Notre passé colonial est inscrit dans l’espace public

Notre passé colonial est inscrit dans l’espace public
Pierre-Yves Thienpont

Que reste-t-il des liens historiques entre la Belgique et le Congo aujourd’hui ? Des noms de rues, de places, des lieux (comme le Cinquantenaire à Bruxelles), des monuments, des statues, des bustes. A Namur, à Ostende, à Bruges, à Spa, à Huy, dans une vingtaine de villes du pays, Léopold II trône sur les places et boulevards. Notre espace public regorge de souvenirs de la colonisation. Et surtout à Bruxelles, où l’on en recense pas moins de 70 !

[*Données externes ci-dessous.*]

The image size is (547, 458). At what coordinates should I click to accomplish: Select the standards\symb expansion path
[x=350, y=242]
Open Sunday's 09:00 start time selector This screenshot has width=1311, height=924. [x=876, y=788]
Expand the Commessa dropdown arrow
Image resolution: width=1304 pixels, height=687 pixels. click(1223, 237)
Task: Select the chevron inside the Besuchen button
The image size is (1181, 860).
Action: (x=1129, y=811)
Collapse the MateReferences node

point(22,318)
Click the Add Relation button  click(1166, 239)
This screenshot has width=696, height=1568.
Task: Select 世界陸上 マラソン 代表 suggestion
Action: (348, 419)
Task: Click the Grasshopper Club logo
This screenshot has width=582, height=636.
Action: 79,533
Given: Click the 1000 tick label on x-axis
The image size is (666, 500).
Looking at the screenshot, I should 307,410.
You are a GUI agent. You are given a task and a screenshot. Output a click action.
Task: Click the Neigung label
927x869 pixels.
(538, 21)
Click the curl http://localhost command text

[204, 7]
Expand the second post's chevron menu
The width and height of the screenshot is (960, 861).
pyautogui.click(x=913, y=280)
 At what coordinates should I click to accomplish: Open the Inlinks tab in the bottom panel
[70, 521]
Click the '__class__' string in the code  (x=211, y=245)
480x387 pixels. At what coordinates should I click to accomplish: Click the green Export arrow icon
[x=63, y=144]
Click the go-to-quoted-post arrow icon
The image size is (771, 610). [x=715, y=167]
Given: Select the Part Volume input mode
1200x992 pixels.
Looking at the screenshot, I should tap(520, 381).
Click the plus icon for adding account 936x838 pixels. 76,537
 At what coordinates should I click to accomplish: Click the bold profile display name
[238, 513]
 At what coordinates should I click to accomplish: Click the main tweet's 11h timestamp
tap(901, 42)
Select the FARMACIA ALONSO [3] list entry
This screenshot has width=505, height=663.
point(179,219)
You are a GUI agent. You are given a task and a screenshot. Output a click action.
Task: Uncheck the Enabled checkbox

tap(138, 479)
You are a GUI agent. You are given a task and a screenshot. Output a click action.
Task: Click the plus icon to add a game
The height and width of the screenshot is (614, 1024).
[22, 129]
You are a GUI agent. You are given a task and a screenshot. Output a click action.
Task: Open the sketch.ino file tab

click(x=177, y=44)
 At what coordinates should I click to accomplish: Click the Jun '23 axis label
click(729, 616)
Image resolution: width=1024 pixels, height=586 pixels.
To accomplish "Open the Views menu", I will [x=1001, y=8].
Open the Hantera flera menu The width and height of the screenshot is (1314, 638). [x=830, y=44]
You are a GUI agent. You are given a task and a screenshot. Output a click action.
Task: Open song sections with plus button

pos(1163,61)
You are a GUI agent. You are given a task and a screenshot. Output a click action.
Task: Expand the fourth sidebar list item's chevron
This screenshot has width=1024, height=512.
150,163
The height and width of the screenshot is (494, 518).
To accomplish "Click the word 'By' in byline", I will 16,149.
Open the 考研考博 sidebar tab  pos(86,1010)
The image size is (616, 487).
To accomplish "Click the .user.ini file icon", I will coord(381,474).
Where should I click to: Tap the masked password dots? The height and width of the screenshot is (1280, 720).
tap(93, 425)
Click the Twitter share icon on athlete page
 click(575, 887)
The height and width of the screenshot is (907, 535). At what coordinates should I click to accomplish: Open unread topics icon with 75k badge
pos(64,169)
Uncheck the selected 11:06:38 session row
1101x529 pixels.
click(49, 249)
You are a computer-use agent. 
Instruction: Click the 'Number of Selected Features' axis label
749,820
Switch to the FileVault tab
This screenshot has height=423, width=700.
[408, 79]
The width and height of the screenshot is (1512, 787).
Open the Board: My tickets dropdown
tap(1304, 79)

Un exemple parmi d’autres : qui sait d’où vient le nom « boulevard Général Jacques » ? De Jules Jacques (de Dixmude, vainqueur de la bataille éponyme en 1917), un haut gradé breveté de l’Ecole royale militaire (ERM) qui a effectué plusieurs séjours en Afrique, de 1887 à 1905, notamment lors des « campagnes anti-esclavagistes » de Léopold II. Le général Jacques a été mis en cause dans le rapport du diplomate irlandais Roger Casement sur l’exploitation du caoutchouc en 1904.